Percentages of comments (n = 180) in each of the six themes by author. Comment themes are coded as follows: 1) positive, 2) positive with specific comments for improvement, 3) neutral/could not determine, 4) negative, 5) negative with specific comments for improvement, and 6) unclassified (double asterisks for Cohen’s kappa represent a p value of less than 0.001).

Table 3.

1) Fig. 1a

There was almost perfect agreement between authors on this EFG (κ = 0.938; p < 0.001). A value of 27.2% of the feedback for Fig. 1a was classified as “positive” with another 8.6% in the “positive with specific comments for improvement” theme (Table 3). Approximately 22% of responses included comments marked as “negative.” Additionally, about 22.5% of participants left comments that were classified as “negative with specific comments for improvement,” producing a net negative reaction to this EFG. Participants generally liked the inclusion of the total rain forecast for the day and the wind speed forecast, however, many did not like the “rising to” and “falling to” wording between temperature ranges and also commented that they were confused about the apparent temperature swing between the evening of Monday and morning of Tuesday. Similar to the current format of the EFG, where atypical weather is difficult to communicate, the large swing in temperature present between Monday night and Tuesday was not easily interpreted by participants.

2) Fig. 1b

Figure 1b produced the highest percentage of positive responses and lowest percentage of negative responses of all of the modified EFGs. The modifications to this graphic included specific timing information and clear language about impacts in a horizontal layout—elements that were prioritized as higher by the public (Reed and Senkbeil 2020). Coupled with the high comprehension results, Fig. 1b is a clear winner for an EFG that is understood and well liked. Approximately 38% of responses were classified as positive, whereas only 10% were negative. When including the specific comment themes, this EFG has the highest net positive rating. Feedback suggested that this graphic was easy to read and understand. Participants liked the red lettering of the severe weather forecast in the first day’s scenario because it was eye-catching and commanded their attention.
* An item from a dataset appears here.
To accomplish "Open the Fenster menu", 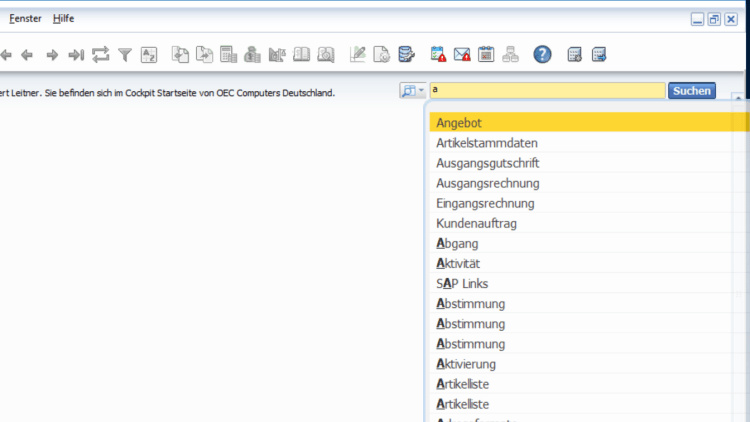I will pyautogui.click(x=27, y=19).
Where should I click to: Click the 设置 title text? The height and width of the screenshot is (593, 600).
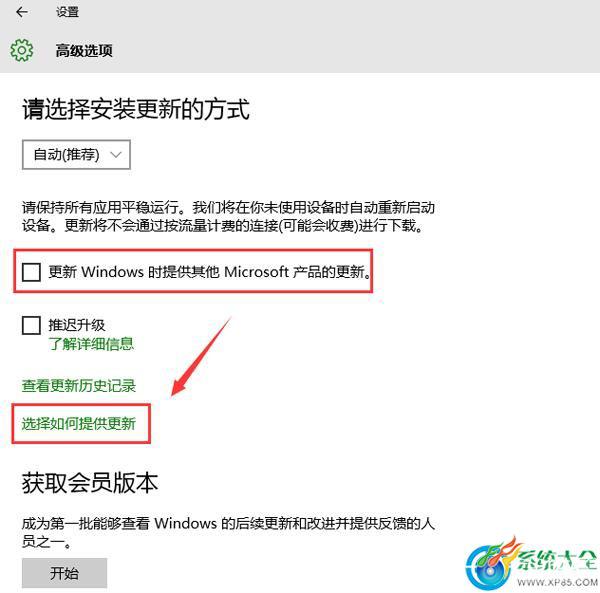[x=67, y=12]
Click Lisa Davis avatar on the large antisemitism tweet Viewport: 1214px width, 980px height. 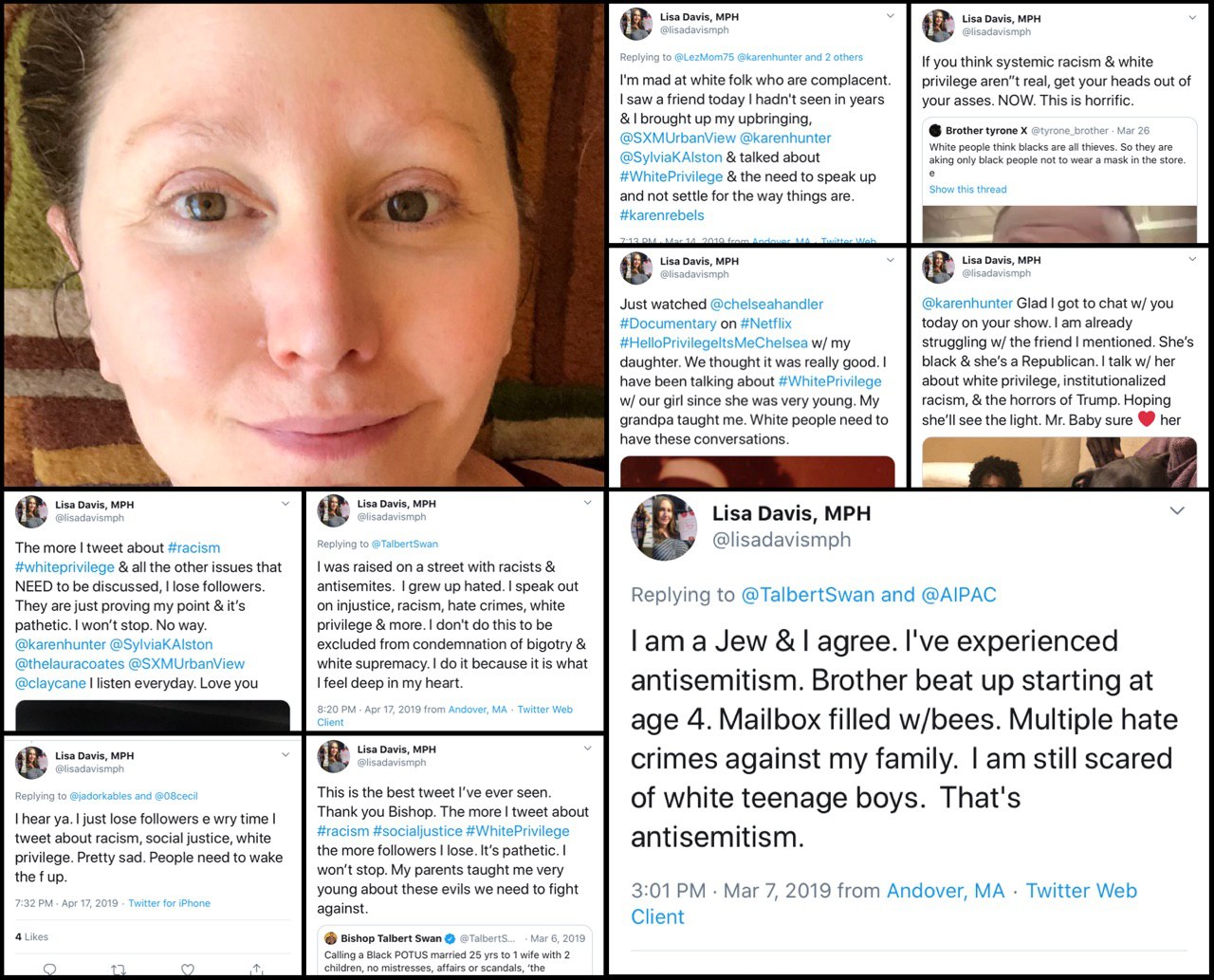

A common negative theme was that the weather icons were too small and on the third day’s forecast were particularly hard to distinguish. Again, there was near-perfect agreement between the authors’ ratings on Fig. 1b (κ = 0.932; p < 0.001).

3) Fig. 1c

The layout of the graphic in Fig. 1c was identical to that of Fig. 1b, but a different weather scenario was presented. Figure 1c likewise produced frequent positive responses and a net positive response almost as high as Fig. 1b. 32% of participant feedback on this graphic was classified as positive. About 11% of the feedback was strictly negative. Similar to Fig. 1b, there was also near perfect agreement between the ratings of the authors on the comments for this graphic (κ = 0.927; p < 0.001).

4) Fig. 1d

Figure 1d was not popular. This graphic had the highest percentage of purely negative feedback and the lowest percentage of purely positive comments. Figure 1d was unique in that it presented temperatures in the form of a meteogram, where sudden or drastic changes in temperatures can be seen more easily. Several of the positive comments from participants noted this was a good feature of this graphic. However, the presentation of the icons in the center of the graphic and the bar graphs for rain accumulation at the bottom of the graphic drew strong criticism. Participants felt like the impact icons in the center were wasted space and they had trouble determining what the bar graphs meant. Agreement between the authors on classification of comments for Fig. 1d was strong (κ = 0.893; p < 0.001).
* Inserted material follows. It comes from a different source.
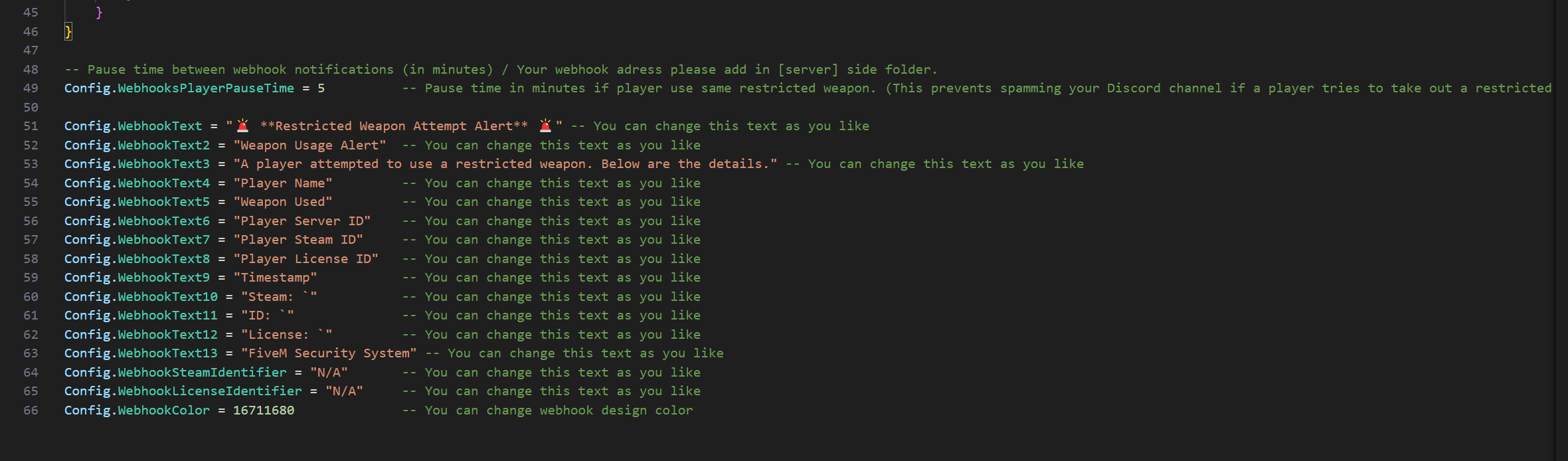The width and height of the screenshot is (1568, 461).
Task: Click the "FiveM Security System" string
Action: [329, 353]
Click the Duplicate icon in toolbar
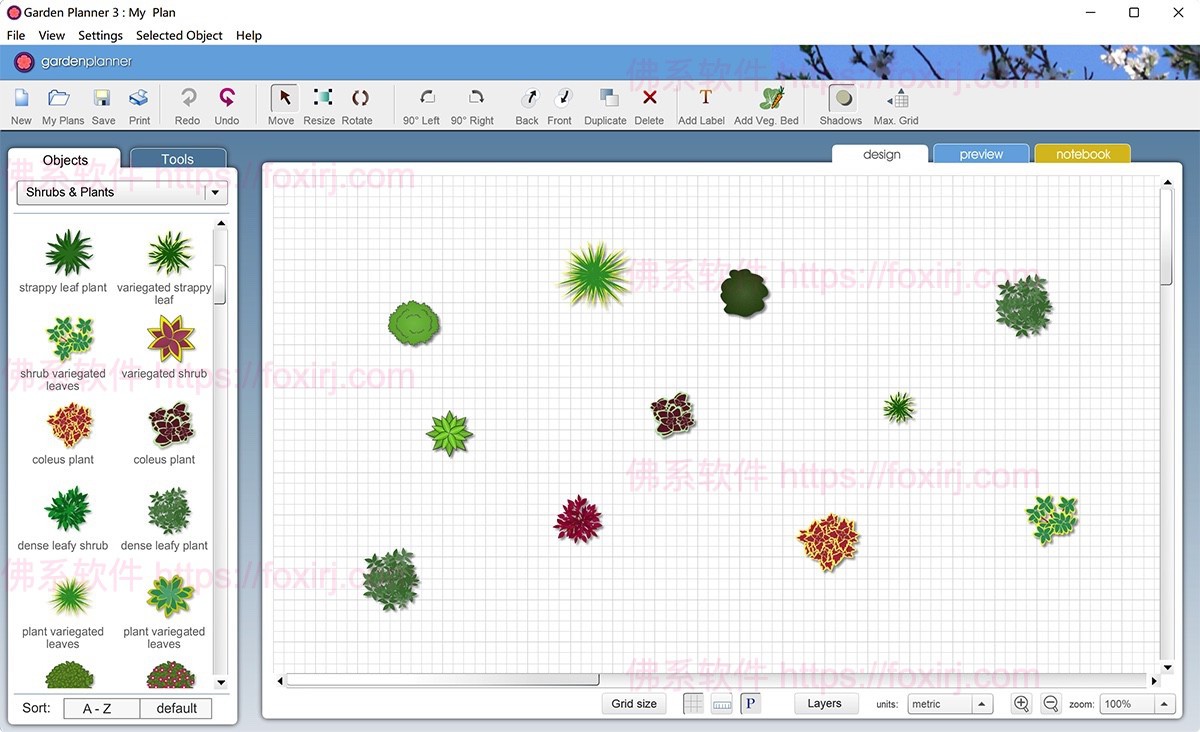The image size is (1200, 732). [608, 98]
d. Number of days shown in an EFG

Our results show strong evidence that the EFG is a graphic the public pays attention to (Fig. 4a). Lazo et al. (2009) found that the public’s confidence in weather forecasts is higher in the short term (days 1–3) than in the long term, where more than half of participants in that study had “very low confidence” in forecasts 7–14 days into the future. Additionally, previous research has shown the public has a tendency to begin paying attention to impending weather events and making decisions about them from two to three days in advance (Myers 2019). These studies in particular revealed a sharp difference in the usefulness of weather forecasts for the short term versus those of the long term. In other words, the general public does not view the short-term forecast in the same manner as the long-term forecast. Perhaps this is why the new EFGs with fewer days into the future of forecast information were preferred over the current format.

Fig. 4.
Fig. 4.

(a) Importance of the EFG to the public. (b) The number of days into the future that people believe forecasters can accurately predict (n = 885 for both questions).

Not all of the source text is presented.